[Work to complete]
Please retype, unchanged, each line from the top of the material below through the line where "Task: Move the selected block down" appears.

[Data excerpts]
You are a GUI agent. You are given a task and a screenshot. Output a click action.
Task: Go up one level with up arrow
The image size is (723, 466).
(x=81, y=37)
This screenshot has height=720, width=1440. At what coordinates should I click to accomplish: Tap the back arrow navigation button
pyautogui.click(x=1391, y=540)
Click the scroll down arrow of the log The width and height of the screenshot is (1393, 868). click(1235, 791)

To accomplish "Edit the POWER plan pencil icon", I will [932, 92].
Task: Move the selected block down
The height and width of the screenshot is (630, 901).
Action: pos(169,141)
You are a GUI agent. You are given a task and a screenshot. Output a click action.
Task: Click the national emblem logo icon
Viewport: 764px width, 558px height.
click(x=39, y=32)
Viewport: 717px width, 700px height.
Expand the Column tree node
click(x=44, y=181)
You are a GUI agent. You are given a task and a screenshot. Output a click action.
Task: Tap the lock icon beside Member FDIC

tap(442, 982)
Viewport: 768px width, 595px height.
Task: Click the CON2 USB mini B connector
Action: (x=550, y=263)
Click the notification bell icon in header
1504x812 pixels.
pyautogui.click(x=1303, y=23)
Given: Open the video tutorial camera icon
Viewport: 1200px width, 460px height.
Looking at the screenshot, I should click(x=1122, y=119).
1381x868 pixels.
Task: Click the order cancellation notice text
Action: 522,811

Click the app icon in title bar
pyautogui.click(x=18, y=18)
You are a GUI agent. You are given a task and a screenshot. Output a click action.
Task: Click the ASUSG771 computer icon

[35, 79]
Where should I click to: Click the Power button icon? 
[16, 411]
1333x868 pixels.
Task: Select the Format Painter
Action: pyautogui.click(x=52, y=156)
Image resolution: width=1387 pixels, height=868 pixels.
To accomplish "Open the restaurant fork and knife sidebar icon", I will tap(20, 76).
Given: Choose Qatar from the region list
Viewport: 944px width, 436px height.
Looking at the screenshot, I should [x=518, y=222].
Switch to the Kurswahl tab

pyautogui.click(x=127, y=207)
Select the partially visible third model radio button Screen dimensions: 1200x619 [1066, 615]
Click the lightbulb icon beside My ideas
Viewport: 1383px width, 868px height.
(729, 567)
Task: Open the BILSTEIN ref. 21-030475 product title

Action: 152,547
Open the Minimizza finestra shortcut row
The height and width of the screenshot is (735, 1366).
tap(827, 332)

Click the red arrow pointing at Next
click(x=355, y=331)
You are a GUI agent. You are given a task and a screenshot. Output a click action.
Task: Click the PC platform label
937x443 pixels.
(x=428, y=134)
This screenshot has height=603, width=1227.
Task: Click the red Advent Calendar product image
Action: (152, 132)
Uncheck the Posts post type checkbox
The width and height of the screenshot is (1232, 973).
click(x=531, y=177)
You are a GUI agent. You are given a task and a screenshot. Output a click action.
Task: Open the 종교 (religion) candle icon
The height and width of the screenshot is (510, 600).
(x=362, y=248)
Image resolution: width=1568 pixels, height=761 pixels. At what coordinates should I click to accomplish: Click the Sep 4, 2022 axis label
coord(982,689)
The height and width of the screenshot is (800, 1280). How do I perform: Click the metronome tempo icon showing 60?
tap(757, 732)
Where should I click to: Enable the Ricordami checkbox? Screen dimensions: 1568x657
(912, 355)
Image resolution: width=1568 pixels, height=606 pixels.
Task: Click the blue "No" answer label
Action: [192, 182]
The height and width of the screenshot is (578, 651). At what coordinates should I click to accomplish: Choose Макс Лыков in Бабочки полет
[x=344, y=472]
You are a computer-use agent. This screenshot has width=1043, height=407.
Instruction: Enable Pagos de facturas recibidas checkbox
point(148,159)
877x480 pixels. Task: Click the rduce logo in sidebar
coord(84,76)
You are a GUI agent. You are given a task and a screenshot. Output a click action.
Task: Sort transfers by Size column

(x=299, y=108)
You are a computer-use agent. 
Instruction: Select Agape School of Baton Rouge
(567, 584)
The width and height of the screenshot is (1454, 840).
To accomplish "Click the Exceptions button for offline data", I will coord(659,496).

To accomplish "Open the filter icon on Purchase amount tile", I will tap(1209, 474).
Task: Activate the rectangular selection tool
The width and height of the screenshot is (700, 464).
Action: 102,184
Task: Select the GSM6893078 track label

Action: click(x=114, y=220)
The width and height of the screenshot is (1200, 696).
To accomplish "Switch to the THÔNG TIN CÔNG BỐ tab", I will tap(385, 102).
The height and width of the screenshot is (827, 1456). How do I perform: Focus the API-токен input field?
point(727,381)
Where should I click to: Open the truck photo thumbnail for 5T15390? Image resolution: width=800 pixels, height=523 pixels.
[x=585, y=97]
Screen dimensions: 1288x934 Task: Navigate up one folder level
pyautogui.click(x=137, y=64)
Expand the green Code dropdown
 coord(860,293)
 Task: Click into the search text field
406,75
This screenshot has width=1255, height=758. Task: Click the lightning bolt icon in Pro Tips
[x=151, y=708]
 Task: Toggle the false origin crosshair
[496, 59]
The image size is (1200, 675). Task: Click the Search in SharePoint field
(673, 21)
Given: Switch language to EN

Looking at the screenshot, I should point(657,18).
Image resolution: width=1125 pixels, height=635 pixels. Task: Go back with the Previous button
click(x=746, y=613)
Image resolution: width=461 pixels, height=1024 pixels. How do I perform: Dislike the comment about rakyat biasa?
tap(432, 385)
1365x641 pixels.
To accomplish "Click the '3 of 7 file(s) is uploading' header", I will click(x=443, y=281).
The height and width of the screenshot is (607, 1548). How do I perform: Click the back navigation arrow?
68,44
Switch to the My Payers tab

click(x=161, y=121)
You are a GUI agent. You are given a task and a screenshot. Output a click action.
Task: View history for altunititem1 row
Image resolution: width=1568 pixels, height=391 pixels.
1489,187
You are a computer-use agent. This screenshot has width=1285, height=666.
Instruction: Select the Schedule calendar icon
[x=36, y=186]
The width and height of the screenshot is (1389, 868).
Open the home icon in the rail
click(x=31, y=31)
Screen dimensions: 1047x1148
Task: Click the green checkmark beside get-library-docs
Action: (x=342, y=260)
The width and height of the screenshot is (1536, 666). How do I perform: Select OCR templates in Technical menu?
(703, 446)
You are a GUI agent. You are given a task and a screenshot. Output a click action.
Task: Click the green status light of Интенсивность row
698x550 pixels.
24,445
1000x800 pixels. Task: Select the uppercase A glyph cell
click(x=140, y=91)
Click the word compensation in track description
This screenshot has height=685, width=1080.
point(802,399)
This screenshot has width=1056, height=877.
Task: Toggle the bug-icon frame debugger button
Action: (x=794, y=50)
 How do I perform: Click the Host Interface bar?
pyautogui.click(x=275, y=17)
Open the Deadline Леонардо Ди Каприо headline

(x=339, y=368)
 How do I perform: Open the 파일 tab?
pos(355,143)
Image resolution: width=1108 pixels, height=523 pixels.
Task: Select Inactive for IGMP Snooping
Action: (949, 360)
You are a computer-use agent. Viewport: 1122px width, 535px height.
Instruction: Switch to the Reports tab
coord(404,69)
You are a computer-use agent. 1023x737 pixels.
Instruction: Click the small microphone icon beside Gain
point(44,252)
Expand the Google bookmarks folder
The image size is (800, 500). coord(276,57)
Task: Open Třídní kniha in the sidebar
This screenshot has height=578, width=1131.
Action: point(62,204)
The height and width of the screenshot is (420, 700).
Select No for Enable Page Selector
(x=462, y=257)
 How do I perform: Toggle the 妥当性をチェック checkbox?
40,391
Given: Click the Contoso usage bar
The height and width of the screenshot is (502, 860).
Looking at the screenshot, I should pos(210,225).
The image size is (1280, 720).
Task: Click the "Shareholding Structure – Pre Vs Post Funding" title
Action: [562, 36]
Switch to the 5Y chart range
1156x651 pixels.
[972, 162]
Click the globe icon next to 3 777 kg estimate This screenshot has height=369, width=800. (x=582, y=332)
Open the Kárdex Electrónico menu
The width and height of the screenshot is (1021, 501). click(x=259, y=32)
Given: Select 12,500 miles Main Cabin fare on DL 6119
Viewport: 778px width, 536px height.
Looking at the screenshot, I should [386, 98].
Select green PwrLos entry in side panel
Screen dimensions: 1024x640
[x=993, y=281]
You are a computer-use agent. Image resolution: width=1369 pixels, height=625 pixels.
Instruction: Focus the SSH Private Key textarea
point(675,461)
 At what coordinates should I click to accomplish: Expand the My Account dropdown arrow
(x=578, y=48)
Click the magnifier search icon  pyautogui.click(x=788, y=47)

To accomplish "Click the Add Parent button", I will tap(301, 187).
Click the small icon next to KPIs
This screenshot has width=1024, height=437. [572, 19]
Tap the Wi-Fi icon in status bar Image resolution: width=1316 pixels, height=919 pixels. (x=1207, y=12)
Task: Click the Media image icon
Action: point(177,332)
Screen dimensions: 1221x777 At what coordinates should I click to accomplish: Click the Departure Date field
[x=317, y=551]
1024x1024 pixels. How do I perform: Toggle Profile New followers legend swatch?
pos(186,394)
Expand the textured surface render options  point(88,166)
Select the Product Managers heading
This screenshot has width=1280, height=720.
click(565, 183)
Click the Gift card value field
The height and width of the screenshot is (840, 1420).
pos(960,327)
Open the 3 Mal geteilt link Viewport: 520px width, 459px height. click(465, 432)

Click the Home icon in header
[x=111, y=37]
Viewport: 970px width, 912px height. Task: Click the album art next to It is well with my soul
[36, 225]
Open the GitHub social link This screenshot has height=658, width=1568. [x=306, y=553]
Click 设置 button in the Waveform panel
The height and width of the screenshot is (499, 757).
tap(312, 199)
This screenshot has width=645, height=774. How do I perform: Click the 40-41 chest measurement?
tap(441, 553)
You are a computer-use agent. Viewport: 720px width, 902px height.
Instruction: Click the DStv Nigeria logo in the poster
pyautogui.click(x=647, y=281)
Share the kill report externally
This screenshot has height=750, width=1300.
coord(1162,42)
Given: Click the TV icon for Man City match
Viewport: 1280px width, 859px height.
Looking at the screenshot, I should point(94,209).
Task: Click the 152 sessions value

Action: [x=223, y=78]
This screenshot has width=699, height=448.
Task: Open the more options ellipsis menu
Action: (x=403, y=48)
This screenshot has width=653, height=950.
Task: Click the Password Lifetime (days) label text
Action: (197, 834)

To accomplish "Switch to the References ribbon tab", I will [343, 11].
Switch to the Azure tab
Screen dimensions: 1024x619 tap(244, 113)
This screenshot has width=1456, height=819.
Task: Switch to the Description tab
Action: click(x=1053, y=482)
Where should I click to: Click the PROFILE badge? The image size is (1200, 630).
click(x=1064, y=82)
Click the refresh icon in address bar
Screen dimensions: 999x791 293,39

[Exercise answer]
You are a GUI agent. You are given a task and a screenshot. Output a click action.
Task: Go up one level with up arrow
The image size is (723, 466).
(x=81, y=37)
This screenshot has height=720, width=1440. At what coordinates should I click to accomplish: Tap the back arrow navigation button
pyautogui.click(x=1391, y=540)
Click the scroll down arrow of the log The width and height of the screenshot is (1393, 868). click(1235, 791)

To accomplish "Edit the POWER plan pencil icon", I will [932, 92].
Task: Move the selected block down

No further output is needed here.